- Born: December 8, 1955 Bogatić, Serbia (Yugoslavia)
- Died: January 22, 2008 (aged 52) Belgrade, Serbia
- Burial place: Belgrade New Cemetery
- Occupation(s): Actor, director, and playwright
- Years active: 1980–2008
- Spouse: Snežana Vesković

= Milenko Zablaćanski =

Milenko Zablaćanski, (Миленко Заблаћански), (8 December 1955 — 22 January 2008), was a Serbian actor, director, and screenwriter.

==Career==

Zablaćanski graduated from the Faculty of Dramatic Arts (FDU) in Belgrade, studying under Ognjenka Milićević. He began his career in the Boško Buha Theatre and in 1985 he moved to the Terazije Theatre, where he played the lead role in many productions.

==Filmography==

| Year | Title | Role |
|---|---|---|
| 1981 | Ерогена зона | Моцин друг из војске |
| 1981 | Светозар Марковић |  |
| 1981 | Седам секретара СКОЈ-а |  |
| 1982 | Далеко небо |  |
| 1983 | Переат |  |
| 1984 | Игра о памћењу и умирању |  |
| 1984 | Андрић и Гоја |  |
| 1985 | Томбола |  |
| 1985 | Црвена барака |  |
| 1987 | The Misfit Brigade | херој из Бектовке |
| 1988 | Мала Нада | Миленце |
| 1988 | Нека чудна земља | гитариста |
| 1988 | Вук Караџић | Лазар Арсенијевић |
| 1990 | Народни посланик | адвокат Ивковић |
| 1993–1994 | Срећни људи | Ђорђе Ђорђевић Ђорђино |
| 1994 | Вуковар, једна прича | војник |
| 1995–1996 | Срећни људи 2 | Ђорђе Ђорђевић Ђорђино |
| 1996 | Горе доле |  |
| 1997 | Грозница суботње вечери |  |
| 1998–2001 | Породично благо | Добривоје Кашиковић Миксер |
| 2000 | Добро вече, децо |  |
| 2000 | А сад адио | Добривоје Кашиковић Миксер |
| 2000 | Зека, Црвенкапа и Лотар Матеус | директор ТВ станице |
| 2001 | Лола | Бане Глумац |
| 2002 | Класа 2002 | обезбеђење |
| 2002 | Породично благо 2 | Добривоје Кашиковић Миксер |
| 2002 | Ко чека дочека |  |
| 2003 | Сироти мали хрчки 2010 | Други тип из протокола |
| 2004 | Стижу долари | Ненад Неша Љутић |
| 2005 | Дангубе! |  |
| 2005–2006 | Стижу долари 2 | Ненад Неша Љутић |
| 2006–2007 | Бела лађа | Маринко Пантић |
| 2007 | Оно наше што некад бејаше | поручник Марјан |
| 2008 | Краљевина Србија | песник |
| 2008 | Бела лађа 2 | Маринко Пантић |

==Death==
On 5 January 2008, Zablaćanski's vehicle was involved in a head-on collision.
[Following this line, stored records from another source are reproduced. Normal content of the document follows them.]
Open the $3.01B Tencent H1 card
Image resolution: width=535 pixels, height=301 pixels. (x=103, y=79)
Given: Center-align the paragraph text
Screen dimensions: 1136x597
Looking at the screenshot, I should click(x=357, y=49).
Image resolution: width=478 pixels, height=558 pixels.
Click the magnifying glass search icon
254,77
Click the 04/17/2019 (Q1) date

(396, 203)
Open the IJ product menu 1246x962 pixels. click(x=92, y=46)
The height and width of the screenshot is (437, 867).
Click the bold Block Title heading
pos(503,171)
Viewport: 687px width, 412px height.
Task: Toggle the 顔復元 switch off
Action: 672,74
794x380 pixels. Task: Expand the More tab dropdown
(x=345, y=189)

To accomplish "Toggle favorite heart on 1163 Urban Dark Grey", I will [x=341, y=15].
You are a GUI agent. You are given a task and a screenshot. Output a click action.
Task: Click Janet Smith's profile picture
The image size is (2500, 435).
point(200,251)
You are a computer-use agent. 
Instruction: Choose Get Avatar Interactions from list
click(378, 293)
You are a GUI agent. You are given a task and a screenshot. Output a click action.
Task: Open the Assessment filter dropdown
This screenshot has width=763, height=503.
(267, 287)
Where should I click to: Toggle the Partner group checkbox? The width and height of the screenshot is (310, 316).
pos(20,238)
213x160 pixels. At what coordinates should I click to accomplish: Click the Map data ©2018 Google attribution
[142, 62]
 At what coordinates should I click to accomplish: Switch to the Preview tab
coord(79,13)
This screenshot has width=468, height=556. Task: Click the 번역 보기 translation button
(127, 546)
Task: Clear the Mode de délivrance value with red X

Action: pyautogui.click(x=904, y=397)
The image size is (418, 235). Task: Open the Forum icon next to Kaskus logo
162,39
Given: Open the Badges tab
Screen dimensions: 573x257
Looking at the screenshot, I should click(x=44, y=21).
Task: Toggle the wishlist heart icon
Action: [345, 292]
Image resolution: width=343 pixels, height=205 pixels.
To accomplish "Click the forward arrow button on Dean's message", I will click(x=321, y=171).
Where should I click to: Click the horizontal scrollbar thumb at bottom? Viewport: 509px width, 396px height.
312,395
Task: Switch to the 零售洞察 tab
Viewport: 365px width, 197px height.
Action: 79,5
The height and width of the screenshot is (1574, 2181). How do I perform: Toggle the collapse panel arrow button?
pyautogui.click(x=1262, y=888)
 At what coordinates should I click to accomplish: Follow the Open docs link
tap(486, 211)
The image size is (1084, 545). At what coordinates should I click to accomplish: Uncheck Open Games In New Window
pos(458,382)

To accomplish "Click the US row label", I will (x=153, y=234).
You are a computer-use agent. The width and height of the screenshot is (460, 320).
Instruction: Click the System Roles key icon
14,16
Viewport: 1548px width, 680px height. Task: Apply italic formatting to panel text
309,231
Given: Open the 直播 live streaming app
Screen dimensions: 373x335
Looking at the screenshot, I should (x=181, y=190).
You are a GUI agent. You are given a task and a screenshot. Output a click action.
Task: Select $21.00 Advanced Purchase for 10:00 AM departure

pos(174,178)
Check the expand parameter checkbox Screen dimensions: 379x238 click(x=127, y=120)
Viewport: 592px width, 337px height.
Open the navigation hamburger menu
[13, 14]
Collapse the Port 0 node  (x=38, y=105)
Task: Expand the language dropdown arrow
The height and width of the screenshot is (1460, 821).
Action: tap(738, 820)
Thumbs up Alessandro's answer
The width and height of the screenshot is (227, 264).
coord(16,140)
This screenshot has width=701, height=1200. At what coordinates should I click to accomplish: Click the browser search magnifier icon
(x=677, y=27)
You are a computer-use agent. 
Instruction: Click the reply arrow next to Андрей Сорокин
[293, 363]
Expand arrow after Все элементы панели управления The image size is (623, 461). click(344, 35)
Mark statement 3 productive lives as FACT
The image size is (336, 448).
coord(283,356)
Zablaćanski received massive head injuries and was carried away unconscious to the Užice hospital. When his condition did not improve and he did not wake from a coma, he was transferred to the Military Medical Academy in Belgrade where he died on 22 January. He was buried on 25 January 2008 in the Alley of Distinguished Citizens in the New Cemetery, Belgrade.